Saturday, January 16, 2010

Jay Leno time shuffle worst programming blunder

http://www.nydailynews.com/entertainment/tv/2010/01/09/2010-01-09_the_making_of_nbc_tonight_horror_show.html

NBC's Jay Leno time shuffle will be worst programming blunder in TV history
David Hinckley
Saturday, January 9th 2010
If NBC moves Jay Leno's 10 p.m. show to 11:35, it could be the network's biggest mistake in TV programming history.

If NBC's Jay Leno Shuffle isn't the worst programming blunder in TV history, it might be the most embarrassing.

Assuming NBC does indeed end Leno's 10 p.m. show and return him to 11:35, that's a jumbo-size, extra-cream pie square in the face of a network that over the last few years hasn't gotten much of anything right.

Moreover, while NBC has had some bad luck in that stretch, this pie is 100% self-delivered.

For months last year, NBC confidently declared that moving Leno to 10, and wiping out all scripted drama in that prime-time hour, was not foolhardy but visionary.

It would give NBC cheaper, proven alternative prime-time programming, network executives said.
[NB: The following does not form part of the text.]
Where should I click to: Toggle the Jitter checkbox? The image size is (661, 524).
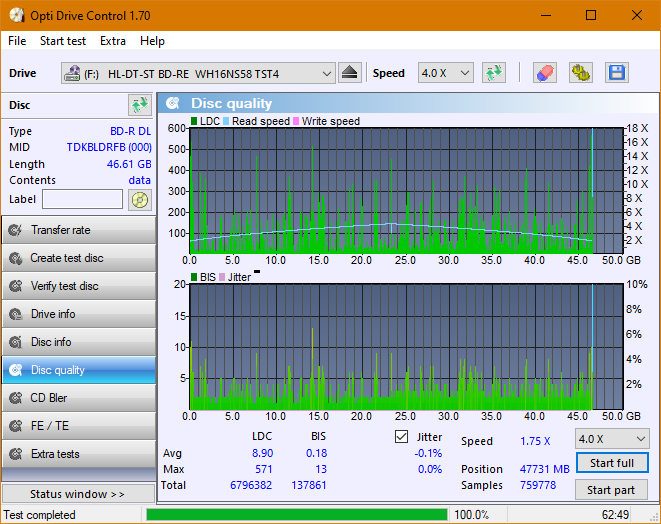[402, 437]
Bumping Conan O'Brien into Leno's old 11:35 p.m. "Tonight" slot would bring a new generation of hip, young folks to NBC.

It was sold as a win-win, and NBC did everything short of asserting that rival network execs who laughed at this plan were just jealous they hadn't thought of it first.

To be fair, on paper it didn't necessarily look like the worst idea ever. It's just that on paper, NBC wasn't counting on Leno averaging 29% fewer viewers than last season, which was pretty anemic itself.
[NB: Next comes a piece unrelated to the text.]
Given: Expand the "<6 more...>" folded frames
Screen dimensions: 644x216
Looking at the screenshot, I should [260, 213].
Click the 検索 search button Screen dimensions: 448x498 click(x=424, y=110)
NBC wasn't counting on its affiliates getting rebellious over having a much smaller pool of viewers delivered to the late-night local newscasts.

Finally, NBC wasn't counting on Conan losing 2 million of Leno's viewers, wiping out the lead Leno held for years over CBS' David Letterman.
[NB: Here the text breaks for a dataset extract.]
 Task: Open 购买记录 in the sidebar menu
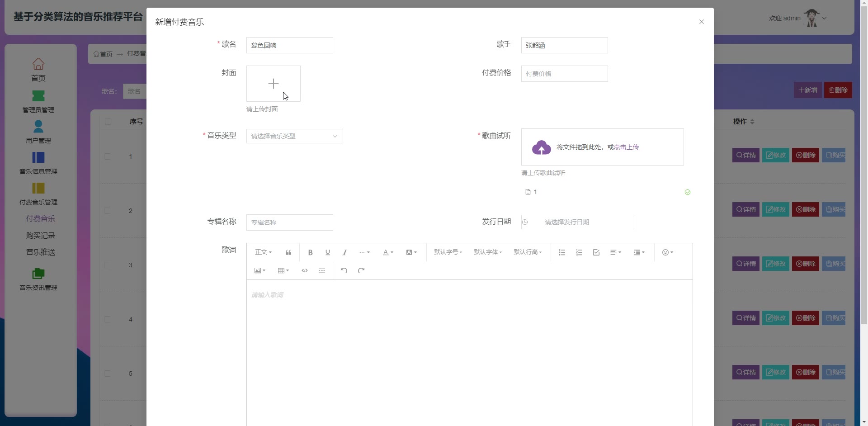click(41, 236)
Yet as late as this week, NBC valiantly insisted the center was holding.

The network had only promised advertisers a little over 5 million viewers a night, and Leno was delivering that.

So even though an Ad Age survey showed that spots on Leno's show were going for $54,000 - about half what the network charged last year for the dreadful, quickly canceled drama "My Own Worst Enemy" - NBC made money because Leno's show was so much cheaper to produce.

Now even NBC seems to be admitting that wasn't enough.

Leno, interestingly, is the least damaged party here. His audience is intact and he'll land somewhere comfortable. It will be a harder landing for Conan because he's now tarnished goods, a cult hero who tanked when he got closer to prime time.

NBC, meanwhile, has to glue Humpty Dumpty back together, hoping Leno can rehook his old late-night viewers while it figures out what to do with five vacant hours of prime time.

A number of dominoes led to The Leno Shuffle, starting way back with NBC's fear that Conan would follow Letterman and leave if he didn't get a more prominent spot.

The last clinching domino, however, was NBC looking at its 10 p.m. schedule last year and saying, "Hey, why not put Leno there? How could things get worse?" Now we know.